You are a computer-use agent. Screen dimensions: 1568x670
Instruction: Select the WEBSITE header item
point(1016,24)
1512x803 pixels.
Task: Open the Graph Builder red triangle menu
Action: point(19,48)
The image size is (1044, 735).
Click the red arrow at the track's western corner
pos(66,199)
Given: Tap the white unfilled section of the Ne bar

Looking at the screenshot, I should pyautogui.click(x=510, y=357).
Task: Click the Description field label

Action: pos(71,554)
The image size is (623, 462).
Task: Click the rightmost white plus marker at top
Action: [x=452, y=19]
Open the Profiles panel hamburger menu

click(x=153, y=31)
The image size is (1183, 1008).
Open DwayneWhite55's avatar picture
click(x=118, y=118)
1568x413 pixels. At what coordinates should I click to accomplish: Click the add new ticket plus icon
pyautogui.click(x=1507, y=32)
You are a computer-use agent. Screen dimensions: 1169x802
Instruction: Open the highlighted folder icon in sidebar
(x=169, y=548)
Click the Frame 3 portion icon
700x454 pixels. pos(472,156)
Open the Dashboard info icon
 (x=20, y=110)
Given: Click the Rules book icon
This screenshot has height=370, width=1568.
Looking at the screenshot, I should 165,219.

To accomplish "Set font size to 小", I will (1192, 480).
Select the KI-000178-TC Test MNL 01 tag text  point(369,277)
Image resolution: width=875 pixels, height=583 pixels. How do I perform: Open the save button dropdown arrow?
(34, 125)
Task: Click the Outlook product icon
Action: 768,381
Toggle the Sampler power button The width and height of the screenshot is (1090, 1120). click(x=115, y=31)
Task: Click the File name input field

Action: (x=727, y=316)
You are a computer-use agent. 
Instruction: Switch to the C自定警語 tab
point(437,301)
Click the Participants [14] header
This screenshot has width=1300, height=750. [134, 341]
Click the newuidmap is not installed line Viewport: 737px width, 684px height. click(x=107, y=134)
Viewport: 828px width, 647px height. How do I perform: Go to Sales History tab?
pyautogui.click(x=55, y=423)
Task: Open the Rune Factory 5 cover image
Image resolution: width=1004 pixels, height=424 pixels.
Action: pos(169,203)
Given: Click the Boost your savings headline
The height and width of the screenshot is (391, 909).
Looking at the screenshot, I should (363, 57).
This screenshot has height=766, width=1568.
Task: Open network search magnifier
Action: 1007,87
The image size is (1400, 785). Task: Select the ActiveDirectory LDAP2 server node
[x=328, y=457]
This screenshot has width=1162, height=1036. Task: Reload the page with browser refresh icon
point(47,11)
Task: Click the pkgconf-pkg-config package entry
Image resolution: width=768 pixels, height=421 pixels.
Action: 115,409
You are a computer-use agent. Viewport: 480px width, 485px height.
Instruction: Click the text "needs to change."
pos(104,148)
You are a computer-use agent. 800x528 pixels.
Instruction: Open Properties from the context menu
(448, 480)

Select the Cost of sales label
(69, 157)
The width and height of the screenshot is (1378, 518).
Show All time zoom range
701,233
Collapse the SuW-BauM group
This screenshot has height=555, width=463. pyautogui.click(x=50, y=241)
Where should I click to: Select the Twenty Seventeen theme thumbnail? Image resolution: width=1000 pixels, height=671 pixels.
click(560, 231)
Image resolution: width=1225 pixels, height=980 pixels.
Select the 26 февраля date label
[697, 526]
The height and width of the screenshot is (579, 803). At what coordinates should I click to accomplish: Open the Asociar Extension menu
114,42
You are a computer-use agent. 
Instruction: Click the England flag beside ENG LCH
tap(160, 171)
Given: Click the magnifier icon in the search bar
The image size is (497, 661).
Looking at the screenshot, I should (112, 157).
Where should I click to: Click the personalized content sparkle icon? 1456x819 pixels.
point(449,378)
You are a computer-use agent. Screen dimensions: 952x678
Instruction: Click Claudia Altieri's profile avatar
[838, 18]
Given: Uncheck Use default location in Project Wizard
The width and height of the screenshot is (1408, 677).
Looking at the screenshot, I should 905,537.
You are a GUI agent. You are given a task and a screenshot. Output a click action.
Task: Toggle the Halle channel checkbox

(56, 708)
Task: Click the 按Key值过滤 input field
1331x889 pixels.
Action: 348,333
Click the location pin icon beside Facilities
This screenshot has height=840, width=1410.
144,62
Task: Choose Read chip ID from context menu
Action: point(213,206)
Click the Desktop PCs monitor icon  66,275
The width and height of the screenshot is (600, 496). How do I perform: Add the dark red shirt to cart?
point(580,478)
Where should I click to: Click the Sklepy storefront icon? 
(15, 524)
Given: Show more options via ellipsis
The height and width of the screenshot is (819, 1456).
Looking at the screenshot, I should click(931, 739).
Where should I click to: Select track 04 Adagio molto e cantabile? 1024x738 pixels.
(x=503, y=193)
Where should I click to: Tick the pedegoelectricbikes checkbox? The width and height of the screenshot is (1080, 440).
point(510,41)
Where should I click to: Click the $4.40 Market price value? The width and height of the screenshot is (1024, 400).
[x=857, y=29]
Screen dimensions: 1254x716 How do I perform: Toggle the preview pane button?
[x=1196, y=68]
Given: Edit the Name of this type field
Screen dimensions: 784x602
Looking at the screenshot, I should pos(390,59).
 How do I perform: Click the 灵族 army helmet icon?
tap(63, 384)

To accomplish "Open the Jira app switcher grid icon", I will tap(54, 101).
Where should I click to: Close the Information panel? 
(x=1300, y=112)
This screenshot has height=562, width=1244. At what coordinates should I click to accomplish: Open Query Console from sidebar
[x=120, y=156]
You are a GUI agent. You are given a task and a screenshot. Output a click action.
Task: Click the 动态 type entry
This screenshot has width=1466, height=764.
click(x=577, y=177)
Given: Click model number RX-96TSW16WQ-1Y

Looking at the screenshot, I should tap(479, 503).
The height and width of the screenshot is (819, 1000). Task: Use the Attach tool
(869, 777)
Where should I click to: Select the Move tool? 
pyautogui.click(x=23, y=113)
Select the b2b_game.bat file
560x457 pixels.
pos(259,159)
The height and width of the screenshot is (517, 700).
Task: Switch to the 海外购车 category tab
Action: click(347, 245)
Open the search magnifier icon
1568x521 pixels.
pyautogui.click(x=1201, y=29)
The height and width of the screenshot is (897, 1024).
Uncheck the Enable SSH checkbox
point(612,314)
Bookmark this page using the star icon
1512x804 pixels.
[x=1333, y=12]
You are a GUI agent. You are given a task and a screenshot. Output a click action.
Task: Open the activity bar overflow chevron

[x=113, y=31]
*-*-*
Try it:
Give every line above again, word for word.

Problem solution:
You are a computer-use agent. Screen dimensions: 1568x670
Instruction: Select the WEBSITE header item
point(1016,24)
1512x803 pixels.
Task: Open the Graph Builder red triangle menu
Action: point(19,48)
The image size is (1044, 735).
Click the red arrow at the track's western corner
pos(66,199)
Given: Tap the white unfilled section of the Ne bar

Looking at the screenshot, I should pyautogui.click(x=510, y=357).
Task: Click the Description field label

Action: pos(71,554)
The image size is (623, 462).
Task: Click the rightmost white plus marker at top
Action: [x=452, y=19]
Open the Profiles panel hamburger menu

click(x=153, y=31)
The image size is (1183, 1008).
Open DwayneWhite55's avatar picture
click(x=118, y=118)
1568x413 pixels. At what coordinates should I click to accomplish: Click the add new ticket plus icon
pyautogui.click(x=1507, y=32)
You are a computer-use agent. Screen dimensions: 1169x802
Instruction: Open the highlighted folder icon in sidebar
(x=169, y=548)
Click the Frame 3 portion icon
700x454 pixels. pos(472,156)
Open the Dashboard info icon
 (x=20, y=110)
Given: Click the Rules book icon
This screenshot has height=370, width=1568.
Looking at the screenshot, I should 165,219.

To accomplish "Set font size to 小", I will (1192, 480).
Select the KI-000178-TC Test MNL 01 tag text  point(369,277)
Image resolution: width=875 pixels, height=583 pixels. How do I perform: Open the save button dropdown arrow?
(34, 125)
Task: Click the Outlook product icon
Action: 768,381
Toggle the Sampler power button The width and height of the screenshot is (1090, 1120). click(x=115, y=31)
Task: Click the File name input field

Action: (x=727, y=316)
You are a computer-use agent. 
Instruction: Switch to the C自定警語 tab
point(437,301)
Click the Participants [14] header
This screenshot has width=1300, height=750. [134, 341]
Click the newuidmap is not installed line Viewport: 737px width, 684px height. click(x=107, y=134)
Viewport: 828px width, 647px height. How do I perform: Go to Sales History tab?
pyautogui.click(x=55, y=423)
Task: Open the Rune Factory 5 cover image
Image resolution: width=1004 pixels, height=424 pixels.
Action: pos(169,203)
Given: Click the Boost your savings headline
The height and width of the screenshot is (391, 909).
Looking at the screenshot, I should (363, 57).
This screenshot has height=766, width=1568.
Task: Open network search magnifier
Action: 1007,87
The image size is (1400, 785). Task: Select the ActiveDirectory LDAP2 server node
[x=328, y=457]
This screenshot has width=1162, height=1036. Task: Reload the page with browser refresh icon
point(47,11)
Task: Click the pkgconf-pkg-config package entry
Image resolution: width=768 pixels, height=421 pixels.
Action: 115,409
You are a computer-use agent. Viewport: 480px width, 485px height.
Instruction: Click the text "needs to change."
pos(104,148)
You are a computer-use agent. 800x528 pixels.
Instruction: Open Properties from the context menu
(448, 480)

Select the Cost of sales label
(69, 157)
The width and height of the screenshot is (1378, 518).
Show All time zoom range
701,233
Collapse the SuW-BauM group
This screenshot has height=555, width=463. pyautogui.click(x=50, y=241)
Where should I click to: Select the Twenty Seventeen theme thumbnail? Image resolution: width=1000 pixels, height=671 pixels.
click(560, 231)
Image resolution: width=1225 pixels, height=980 pixels.
Select the 26 февраля date label
[697, 526]
The height and width of the screenshot is (579, 803). At what coordinates should I click to accomplish: Open the Asociar Extension menu
114,42
You are a computer-use agent. 
Instruction: Click the England flag beside ENG LCH
tap(160, 171)
Given: Click the magnifier icon in the search bar
The image size is (497, 661).
Looking at the screenshot, I should (112, 157).
Where should I click to: Click the personalized content sparkle icon? 1456x819 pixels.
point(449,378)
You are a computer-use agent. Screen dimensions: 952x678
Instruction: Click Claudia Altieri's profile avatar
[838, 18]
Given: Uncheck Use default location in Project Wizard
The width and height of the screenshot is (1408, 677).
Looking at the screenshot, I should 905,537.
You are a GUI agent. You are given a task and a screenshot. Output a click action.
Task: Toggle the Halle channel checkbox

(56, 708)
Task: Click the 按Key值过滤 input field
1331x889 pixels.
Action: 348,333
Click the location pin icon beside Facilities
This screenshot has height=840, width=1410.
144,62
Task: Choose Read chip ID from context menu
Action: point(213,206)
Click the Desktop PCs monitor icon  66,275
The width and height of the screenshot is (600, 496). How do I perform: Add the dark red shirt to cart?
point(580,478)
Where should I click to: Click the Sklepy storefront icon? 
(15, 524)
Given: Show more options via ellipsis
The height and width of the screenshot is (819, 1456).
Looking at the screenshot, I should click(931, 739).
Where should I click to: Select track 04 Adagio molto e cantabile? 1024x738 pixels.
(x=503, y=193)
Where should I click to: Tick the pedegoelectricbikes checkbox? The width and height of the screenshot is (1080, 440).
point(510,41)
Where should I click to: Click the $4.40 Market price value? The width and height of the screenshot is (1024, 400).
[x=857, y=29]
Screen dimensions: 1254x716 How do I perform: Toggle the preview pane button?
[x=1196, y=68]
Given: Edit the Name of this type field
Screen dimensions: 784x602
Looking at the screenshot, I should pos(390,59).
 How do I perform: Click the 灵族 army helmet icon?
tap(63, 384)

To accomplish "Open the Jira app switcher grid icon", I will tap(54, 101).
Where should I click to: Close the Information panel? 
(x=1300, y=112)
This screenshot has height=562, width=1244. At what coordinates should I click to accomplish: Open Query Console from sidebar
[x=120, y=156]
You are a GUI agent. You are given a task and a screenshot. Output a click action.
Task: Click the 动态 type entry
This screenshot has width=1466, height=764.
click(x=577, y=177)
Given: Click model number RX-96TSW16WQ-1Y

Looking at the screenshot, I should tap(479, 503).
The height and width of the screenshot is (819, 1000). Task: Use the Attach tool
(869, 777)
Where should I click to: Select the Move tool? 
pyautogui.click(x=23, y=113)
Select the b2b_game.bat file
560x457 pixels.
pos(259,159)
The height and width of the screenshot is (517, 700).
Task: Switch to the 海外购车 category tab
Action: click(347, 245)
Open the search magnifier icon
1568x521 pixels.
pyautogui.click(x=1201, y=29)
The height and width of the screenshot is (897, 1024).
Uncheck the Enable SSH checkbox
point(612,314)
Bookmark this page using the star icon
1512x804 pixels.
[x=1333, y=12]
You are a GUI agent. You are given a task and a screenshot. Output a click action.
Task: Open the activity bar overflow chevron

[x=113, y=31]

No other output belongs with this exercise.